Evidence of a signature of planet formation processes from solar neutrino fluxes

Solar evolutionary models are thus far unable to reproduce spectroscopic, helioseismic, and neutrino constraints consistently, resulting in the so-called solar modeling problem. In parallel, planet formation models predict that the evolving composition of the protosolar disk and, thus, of the gas accreted by the proto-Sun must have been variable.

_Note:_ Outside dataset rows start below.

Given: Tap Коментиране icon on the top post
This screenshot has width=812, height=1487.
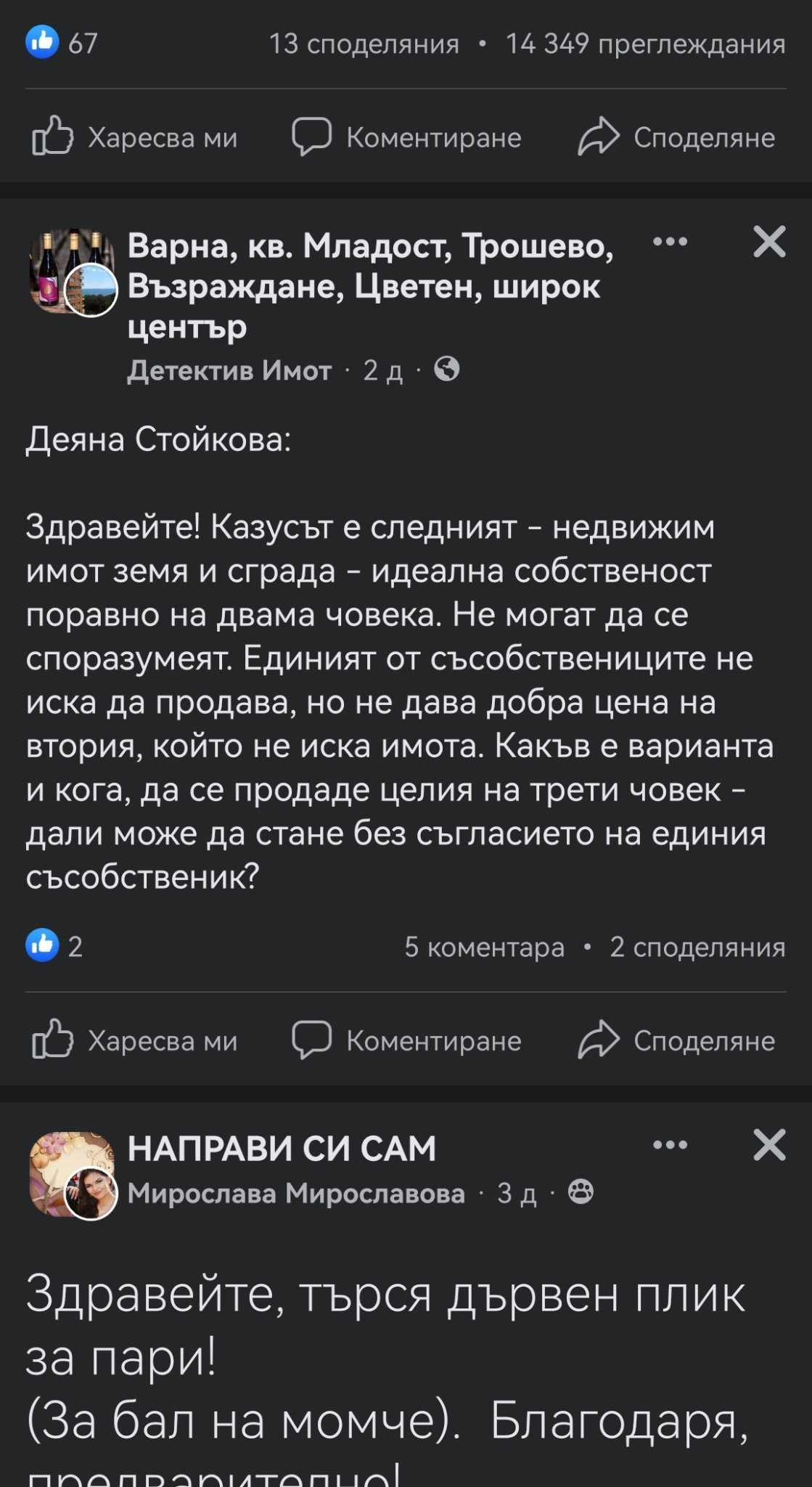Looking at the screenshot, I should 311,137.
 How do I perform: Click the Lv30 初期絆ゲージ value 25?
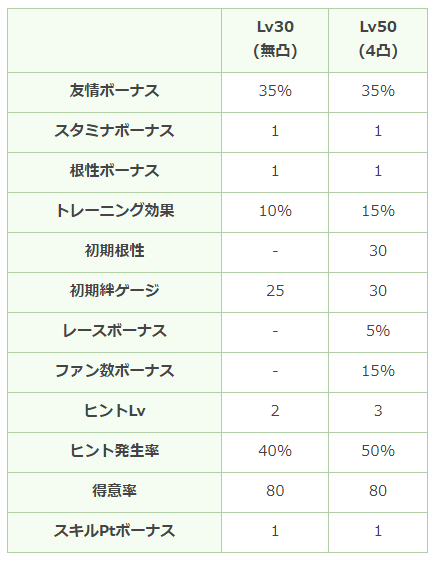tap(275, 291)
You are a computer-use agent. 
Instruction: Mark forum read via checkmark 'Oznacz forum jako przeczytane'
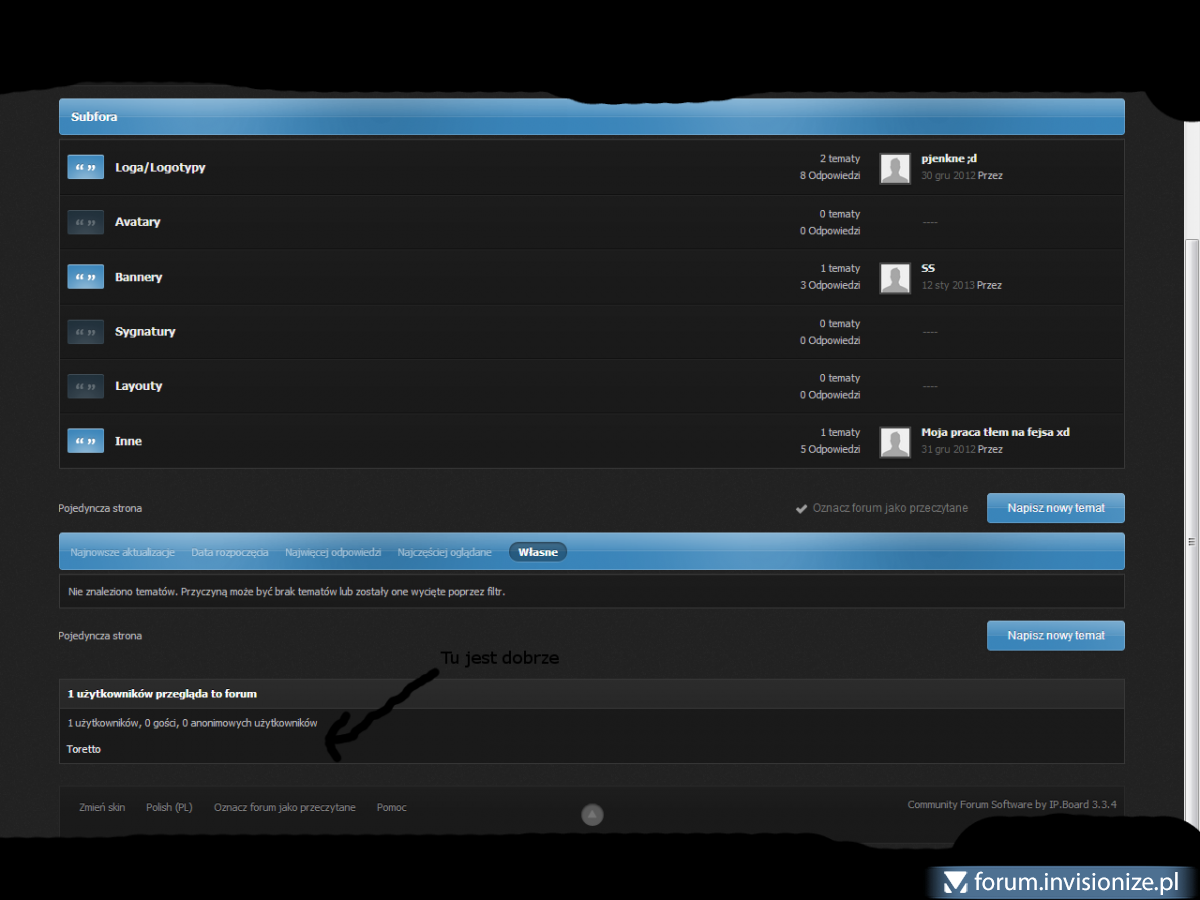(x=881, y=508)
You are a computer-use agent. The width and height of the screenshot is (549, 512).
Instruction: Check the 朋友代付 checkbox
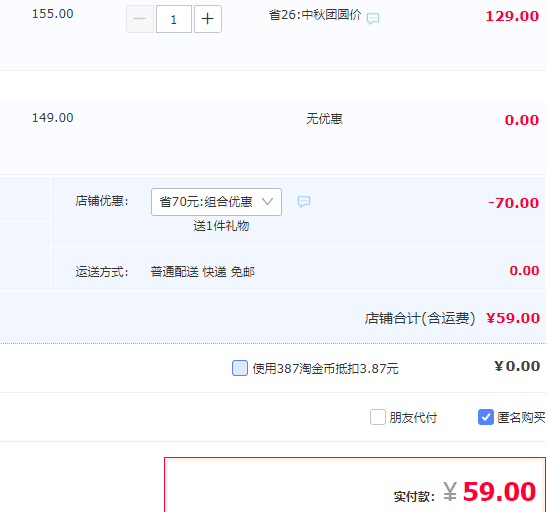(x=378, y=417)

We show that solar evolutionary models that include a realistic planet formation scenario lead to an increased core metallicity of up to 5%, implying that accurate neutrino flux measurements are sensitive to the initial stages of the formation of the Solar System. Models with homogeneous accretion match neutrino constraints to no better than 2.7 sigma. In contrast, accretion with a variable composition due to planet formation processes, leading to metal-poor accretion of the last similar to 4% of the young Sun's total mass, yields solar models within 1.3 sigma of all neutrino constraints. We thus demonstrate that in addition to increased opacities at the base of the convective envelope, the formation history of the Solar System constitutes a key element in resolving the current crisis of solar models.

Automated summary

Solar evolutionary models have difficulty in consistently reproducing spectroscopic, helioseismic, and neutrino constraints, known as the solar modeling problem. However, including a realistic planet formation scenario in the solar evolutionary models can increase core metallicity and improve the accuracy of neutrino flux measurements during the initial stages of the Solar System formation.